FDS

Consider relation R(A,B,C,D,E) with the following functional dependencies: AB -> C, D -> E, DE -> B.
Is R in BCNF? If not, decompose R into a collection of BCNF relations.

To determine if a relation is in Boyce-Codd Normal Form (BCNF), we need to check if it satisfies the following conditions:

1. It is in 1NF (First Normal Form).
2. For every non-trivial functional dependency (X -> Y), X is a superkey.

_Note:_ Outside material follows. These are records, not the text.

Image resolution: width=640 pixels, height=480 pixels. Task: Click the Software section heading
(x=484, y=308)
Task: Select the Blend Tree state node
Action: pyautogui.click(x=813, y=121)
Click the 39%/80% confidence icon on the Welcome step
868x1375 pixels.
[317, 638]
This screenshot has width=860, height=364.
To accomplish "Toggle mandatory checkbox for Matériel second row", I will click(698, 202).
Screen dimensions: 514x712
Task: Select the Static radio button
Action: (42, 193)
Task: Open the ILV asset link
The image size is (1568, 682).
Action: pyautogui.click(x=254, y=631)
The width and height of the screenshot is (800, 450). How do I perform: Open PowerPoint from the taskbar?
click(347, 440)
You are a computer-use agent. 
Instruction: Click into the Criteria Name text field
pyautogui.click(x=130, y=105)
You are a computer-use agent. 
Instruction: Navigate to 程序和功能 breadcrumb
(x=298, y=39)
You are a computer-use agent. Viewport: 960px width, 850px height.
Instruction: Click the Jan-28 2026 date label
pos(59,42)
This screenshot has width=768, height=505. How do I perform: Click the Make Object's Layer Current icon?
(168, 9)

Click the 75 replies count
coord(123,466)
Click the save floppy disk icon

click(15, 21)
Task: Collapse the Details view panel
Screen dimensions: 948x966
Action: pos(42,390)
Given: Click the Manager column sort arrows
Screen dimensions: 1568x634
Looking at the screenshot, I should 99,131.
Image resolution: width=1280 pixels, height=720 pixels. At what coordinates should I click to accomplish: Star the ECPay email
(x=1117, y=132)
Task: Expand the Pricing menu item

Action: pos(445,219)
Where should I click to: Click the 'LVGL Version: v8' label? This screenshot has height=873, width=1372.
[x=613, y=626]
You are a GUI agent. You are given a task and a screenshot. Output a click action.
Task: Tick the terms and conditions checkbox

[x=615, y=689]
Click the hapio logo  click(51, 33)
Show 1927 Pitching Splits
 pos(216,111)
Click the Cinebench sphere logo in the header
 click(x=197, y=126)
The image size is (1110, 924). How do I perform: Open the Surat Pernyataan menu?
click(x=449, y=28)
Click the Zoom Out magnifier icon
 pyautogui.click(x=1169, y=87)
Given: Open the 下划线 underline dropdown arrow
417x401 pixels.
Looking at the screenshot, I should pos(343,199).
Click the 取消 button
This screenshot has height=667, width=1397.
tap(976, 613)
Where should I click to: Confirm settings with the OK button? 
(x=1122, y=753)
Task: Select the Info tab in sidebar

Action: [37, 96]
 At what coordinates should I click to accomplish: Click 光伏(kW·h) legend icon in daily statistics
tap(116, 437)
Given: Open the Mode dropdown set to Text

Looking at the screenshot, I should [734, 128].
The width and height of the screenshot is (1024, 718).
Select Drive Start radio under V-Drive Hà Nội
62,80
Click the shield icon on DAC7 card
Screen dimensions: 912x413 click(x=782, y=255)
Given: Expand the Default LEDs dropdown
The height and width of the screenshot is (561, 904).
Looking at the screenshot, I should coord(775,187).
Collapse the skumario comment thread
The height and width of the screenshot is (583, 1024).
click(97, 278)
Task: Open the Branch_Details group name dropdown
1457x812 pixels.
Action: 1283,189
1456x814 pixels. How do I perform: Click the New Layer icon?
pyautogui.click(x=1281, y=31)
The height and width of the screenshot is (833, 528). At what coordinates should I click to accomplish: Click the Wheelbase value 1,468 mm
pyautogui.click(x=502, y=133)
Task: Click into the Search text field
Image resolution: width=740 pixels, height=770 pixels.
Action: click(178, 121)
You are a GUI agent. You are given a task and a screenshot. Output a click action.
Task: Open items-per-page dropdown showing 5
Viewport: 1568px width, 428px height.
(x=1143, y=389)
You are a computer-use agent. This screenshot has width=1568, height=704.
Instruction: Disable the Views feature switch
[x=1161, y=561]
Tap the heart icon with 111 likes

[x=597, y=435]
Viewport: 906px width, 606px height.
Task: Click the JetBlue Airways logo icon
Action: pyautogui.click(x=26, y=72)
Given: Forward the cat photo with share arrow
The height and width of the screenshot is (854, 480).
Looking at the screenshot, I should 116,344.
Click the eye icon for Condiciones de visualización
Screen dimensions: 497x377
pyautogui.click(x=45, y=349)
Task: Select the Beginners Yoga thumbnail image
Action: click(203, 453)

Let's analyze the given relation R(A, B, C, D, E) with the functional dependencies AB -> C, D -> E, DE -> B:

1. 1NF: Assuming that all attributes (A, B, C, D, E) are atomic, the relation is in 1NF.

2. Superkey analysis:

   • The functional dependency AB -> C implies that AB is a superkey.
   • The functional dependency D -> E implies that D is a superkey.
   • The functional dependency DE -> B implies that DE is a superkey

• AB -> C: AB is a superkey, so this dependency is fine.
• D -> E: D is a superkey, so this dependency is fine.
• DE -> B: DE is a superkey, so this dependency is fine.

Since all the functional dependencies have superkeys on the left side, the relation R is already in BCNF.

Therefore, there is no need for decomposition in this case, as the relation R(A, B, C, D, E) is already in BCNF.